Give back, exactly and with nothing else, the lines running from the one that contains "How do I perform: Click" to the end of the entries below; do not include pictures.

** Opening SOURCE RECORDS block **

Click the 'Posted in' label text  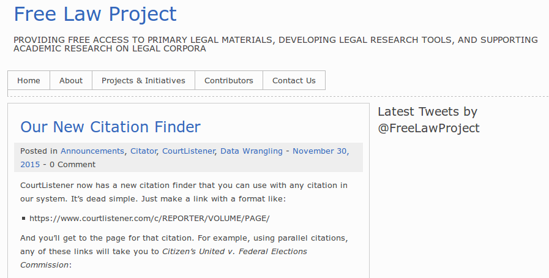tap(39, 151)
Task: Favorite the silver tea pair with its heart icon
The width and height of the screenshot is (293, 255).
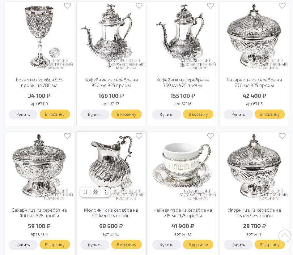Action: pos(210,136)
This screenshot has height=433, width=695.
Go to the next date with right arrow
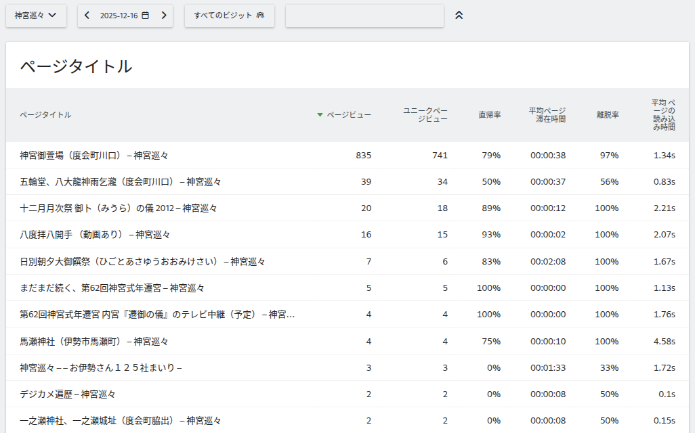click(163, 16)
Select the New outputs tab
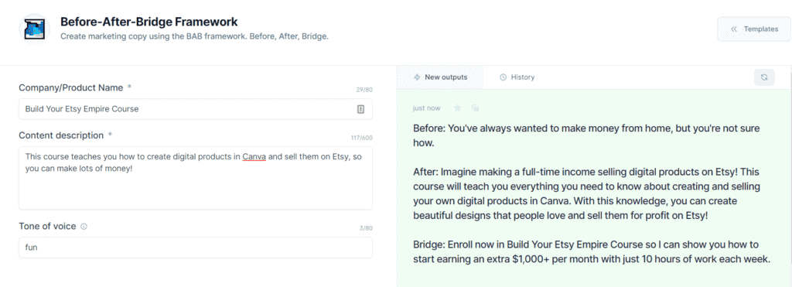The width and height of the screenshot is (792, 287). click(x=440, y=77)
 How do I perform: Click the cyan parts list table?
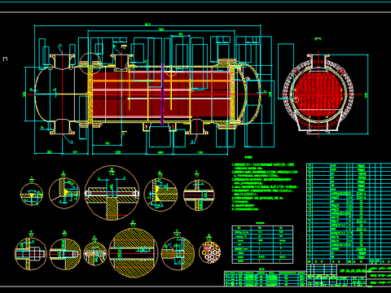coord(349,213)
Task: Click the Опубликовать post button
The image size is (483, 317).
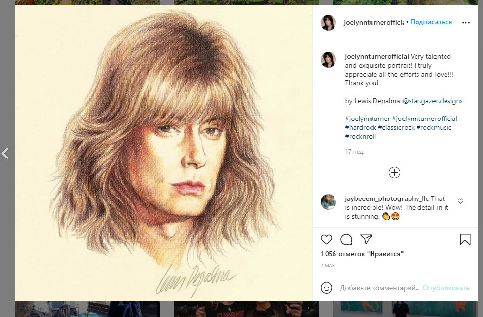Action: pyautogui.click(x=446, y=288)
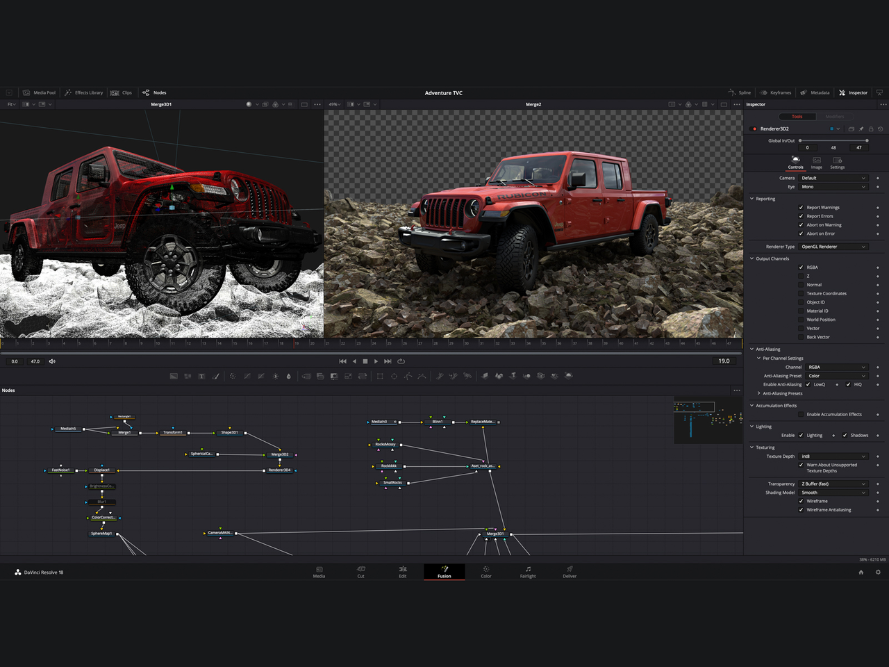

** Closing SOURCE RECORDS block **

# [WRITTEN REPLY]
 How do I perform: Click the cyan parts list table?
coord(349,213)
Task: Click the Опубликовать post button
The image size is (483, 317).
Action: pyautogui.click(x=446, y=288)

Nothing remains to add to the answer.